Tim Peters [Sun, 8 Aug 2004 16:43:59 +0000 (16:43 +0000)]
Tell unittest that source files with "badsyntax" in their names should
raise SyntaxError. test_compiler passes now on WinXP, at least in a
release-build non-O run.
Added XXX comment about why the undocumented PyRange_New() API function
is too broken to be worth the considerable pain of repairing.
Changed range_new() to stop using PyRange_New(). This fixes a variety
of bogus errors. Nothing in the core uses PyRange_New() now.
Documented that xrange() is intended to be simple and fast, and that
CPython restricts its arguments, and length of its result sequence, to
native C longs.
Added some tests that failed before the patch, and repaired a test that
relied on a bogus OverflowError getting raised.
Tim Peters [Sun, 8 Aug 2004 06:11:48 +0000 (06:11 +0000)]
Get rid of the ignore_imports argument to DocTestFinder.find().

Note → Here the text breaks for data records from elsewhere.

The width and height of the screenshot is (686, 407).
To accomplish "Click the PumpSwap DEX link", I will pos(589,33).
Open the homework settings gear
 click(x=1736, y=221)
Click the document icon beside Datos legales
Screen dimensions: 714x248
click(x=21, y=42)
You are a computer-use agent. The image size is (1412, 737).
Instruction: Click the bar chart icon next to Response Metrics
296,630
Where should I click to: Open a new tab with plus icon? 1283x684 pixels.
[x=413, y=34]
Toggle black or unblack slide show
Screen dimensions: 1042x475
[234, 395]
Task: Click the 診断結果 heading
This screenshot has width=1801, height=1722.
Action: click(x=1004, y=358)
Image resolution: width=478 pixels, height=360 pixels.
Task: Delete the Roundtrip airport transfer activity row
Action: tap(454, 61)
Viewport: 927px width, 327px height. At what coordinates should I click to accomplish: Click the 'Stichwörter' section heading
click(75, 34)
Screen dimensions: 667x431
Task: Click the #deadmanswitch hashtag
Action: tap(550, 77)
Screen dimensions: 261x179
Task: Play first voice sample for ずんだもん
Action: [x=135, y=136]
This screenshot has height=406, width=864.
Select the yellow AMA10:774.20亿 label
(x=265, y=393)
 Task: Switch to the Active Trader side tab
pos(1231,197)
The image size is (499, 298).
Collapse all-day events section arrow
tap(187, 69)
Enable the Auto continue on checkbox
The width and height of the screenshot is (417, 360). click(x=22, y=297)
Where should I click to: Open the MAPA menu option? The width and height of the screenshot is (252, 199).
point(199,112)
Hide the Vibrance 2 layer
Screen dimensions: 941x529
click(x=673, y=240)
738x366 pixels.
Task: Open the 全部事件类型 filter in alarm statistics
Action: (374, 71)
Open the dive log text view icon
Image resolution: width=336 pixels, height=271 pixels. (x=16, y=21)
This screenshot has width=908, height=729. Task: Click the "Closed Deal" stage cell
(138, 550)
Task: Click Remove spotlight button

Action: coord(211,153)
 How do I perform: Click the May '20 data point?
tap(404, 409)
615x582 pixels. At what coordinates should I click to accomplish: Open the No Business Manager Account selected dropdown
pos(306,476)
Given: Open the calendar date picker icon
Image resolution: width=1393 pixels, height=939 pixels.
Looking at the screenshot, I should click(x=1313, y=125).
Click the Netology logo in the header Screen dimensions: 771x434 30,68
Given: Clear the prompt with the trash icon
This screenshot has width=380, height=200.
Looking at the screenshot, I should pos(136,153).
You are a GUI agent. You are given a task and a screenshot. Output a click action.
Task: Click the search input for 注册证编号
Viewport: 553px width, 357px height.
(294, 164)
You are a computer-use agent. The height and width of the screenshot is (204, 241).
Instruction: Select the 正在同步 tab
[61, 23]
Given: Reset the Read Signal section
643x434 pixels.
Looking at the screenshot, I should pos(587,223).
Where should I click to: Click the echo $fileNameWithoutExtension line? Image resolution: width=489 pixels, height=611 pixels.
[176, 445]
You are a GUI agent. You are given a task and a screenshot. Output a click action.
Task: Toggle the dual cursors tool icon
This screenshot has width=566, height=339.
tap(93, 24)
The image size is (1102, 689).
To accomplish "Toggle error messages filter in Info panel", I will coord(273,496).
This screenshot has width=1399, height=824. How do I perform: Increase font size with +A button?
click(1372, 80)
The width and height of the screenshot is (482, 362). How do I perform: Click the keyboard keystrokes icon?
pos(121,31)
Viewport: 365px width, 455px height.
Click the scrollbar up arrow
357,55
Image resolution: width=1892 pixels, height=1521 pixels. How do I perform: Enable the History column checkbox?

This got slammed in when find() was fixed to stop grabbing doctests
from modules imported *by* the module being tested. Such tests cannot
be expected to succeed, since they'll be run with the current module's
globals. Dozens of Zope3 doctests were failing because of that.
It wasn't clear why ignore_imports got added then. Maybe it's because
some existing tests failed when the change was made. Whatever, it's
a Bad Idea so it's gone now.
The only use of it was exceedingly obscure, in test_doctest's "Duplicate
Removal" test. It was "needed" there because, as an artifact of running
a doctest inside a doctest, the func_globals of functions compiled in
the second-level doctest don't match the module globals, and so the
test-finder believed these functions were from a foreign module and
skipped them. But that took a long time to figure out, and I actually
understand some of this stuff <0.9 wink>.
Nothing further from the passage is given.